══ Record set ══
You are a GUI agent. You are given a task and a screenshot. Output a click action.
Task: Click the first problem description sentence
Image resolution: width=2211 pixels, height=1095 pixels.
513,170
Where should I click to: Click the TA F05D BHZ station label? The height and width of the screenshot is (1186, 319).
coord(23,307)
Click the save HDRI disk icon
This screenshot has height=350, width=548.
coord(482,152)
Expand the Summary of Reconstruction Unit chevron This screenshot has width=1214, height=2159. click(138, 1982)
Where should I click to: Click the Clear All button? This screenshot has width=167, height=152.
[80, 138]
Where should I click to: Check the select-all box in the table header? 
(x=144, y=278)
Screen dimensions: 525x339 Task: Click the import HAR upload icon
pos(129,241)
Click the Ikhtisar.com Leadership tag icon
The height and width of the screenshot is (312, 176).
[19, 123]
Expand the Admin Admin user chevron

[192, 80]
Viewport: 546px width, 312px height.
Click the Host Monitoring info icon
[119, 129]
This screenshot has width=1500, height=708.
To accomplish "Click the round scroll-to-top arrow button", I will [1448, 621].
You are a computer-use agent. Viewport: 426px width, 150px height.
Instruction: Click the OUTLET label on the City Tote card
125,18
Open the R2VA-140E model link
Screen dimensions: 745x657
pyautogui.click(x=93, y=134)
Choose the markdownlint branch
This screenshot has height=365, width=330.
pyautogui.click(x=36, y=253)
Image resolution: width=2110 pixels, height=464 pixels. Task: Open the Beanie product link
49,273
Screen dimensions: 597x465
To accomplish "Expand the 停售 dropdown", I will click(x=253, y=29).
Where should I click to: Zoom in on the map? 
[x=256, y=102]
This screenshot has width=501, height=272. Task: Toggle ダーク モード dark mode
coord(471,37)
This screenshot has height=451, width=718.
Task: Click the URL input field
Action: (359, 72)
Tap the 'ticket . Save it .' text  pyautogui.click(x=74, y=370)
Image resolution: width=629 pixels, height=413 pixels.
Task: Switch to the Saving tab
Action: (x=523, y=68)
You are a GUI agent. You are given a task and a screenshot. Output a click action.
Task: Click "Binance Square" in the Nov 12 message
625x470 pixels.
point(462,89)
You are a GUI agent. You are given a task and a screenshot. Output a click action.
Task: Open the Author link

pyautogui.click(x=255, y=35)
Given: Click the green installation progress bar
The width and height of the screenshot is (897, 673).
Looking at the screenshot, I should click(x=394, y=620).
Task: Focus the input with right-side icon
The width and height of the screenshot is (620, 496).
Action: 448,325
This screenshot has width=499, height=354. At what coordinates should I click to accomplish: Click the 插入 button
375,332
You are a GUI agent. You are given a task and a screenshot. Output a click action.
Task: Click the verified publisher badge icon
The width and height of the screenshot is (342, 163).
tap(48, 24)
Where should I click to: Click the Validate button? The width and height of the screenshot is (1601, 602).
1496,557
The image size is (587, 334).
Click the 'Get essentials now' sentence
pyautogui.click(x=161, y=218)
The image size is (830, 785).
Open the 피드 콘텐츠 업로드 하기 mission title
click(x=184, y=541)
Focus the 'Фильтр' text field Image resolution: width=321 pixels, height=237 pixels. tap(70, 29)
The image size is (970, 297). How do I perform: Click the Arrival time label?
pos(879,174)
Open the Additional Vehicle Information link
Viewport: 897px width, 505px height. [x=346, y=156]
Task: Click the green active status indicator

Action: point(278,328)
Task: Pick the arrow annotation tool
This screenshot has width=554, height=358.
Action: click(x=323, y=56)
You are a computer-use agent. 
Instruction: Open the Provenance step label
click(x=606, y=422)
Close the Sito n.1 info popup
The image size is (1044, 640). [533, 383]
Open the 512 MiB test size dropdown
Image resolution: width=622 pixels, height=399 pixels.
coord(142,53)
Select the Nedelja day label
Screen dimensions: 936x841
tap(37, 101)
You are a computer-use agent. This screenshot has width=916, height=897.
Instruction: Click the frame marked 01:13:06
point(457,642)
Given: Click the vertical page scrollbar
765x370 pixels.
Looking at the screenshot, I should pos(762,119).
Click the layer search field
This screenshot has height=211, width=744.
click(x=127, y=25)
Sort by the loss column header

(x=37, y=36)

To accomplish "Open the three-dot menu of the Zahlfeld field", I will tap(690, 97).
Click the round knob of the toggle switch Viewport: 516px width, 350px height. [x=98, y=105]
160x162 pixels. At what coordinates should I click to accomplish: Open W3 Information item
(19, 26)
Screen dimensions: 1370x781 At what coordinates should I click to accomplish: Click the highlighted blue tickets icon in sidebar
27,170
═══
**What the task asks:** Once you reach the line with "Task: Open the Author link" in the data above, copy it and every line after it exactly, up to and including the line with "Focus the 'Фильтр'".

**Reply to the exercise:**
Task: Open the Author link

pyautogui.click(x=255, y=35)
Given: Click the green installation progress bar
The width and height of the screenshot is (897, 673).
Looking at the screenshot, I should click(x=394, y=620).
Task: Focus the input with right-side icon
The width and height of the screenshot is (620, 496).
Action: 448,325
This screenshot has width=499, height=354. At what coordinates should I click to accomplish: Click the 插入 button
375,332
You are a GUI agent. You are given a task and a screenshot. Output a click action.
Task: Click the verified publisher badge icon
The width and height of the screenshot is (342, 163).
tap(48, 24)
Where should I click to: Click the Validate button? The width and height of the screenshot is (1601, 602).
1496,557
The image size is (587, 334).
Click the 'Get essentials now' sentence
pyautogui.click(x=161, y=218)
The image size is (830, 785).
Open the 피드 콘텐츠 업로드 하기 mission title
click(x=184, y=541)
Focus the 'Фильтр' text field Image resolution: width=321 pixels, height=237 pixels. tap(70, 29)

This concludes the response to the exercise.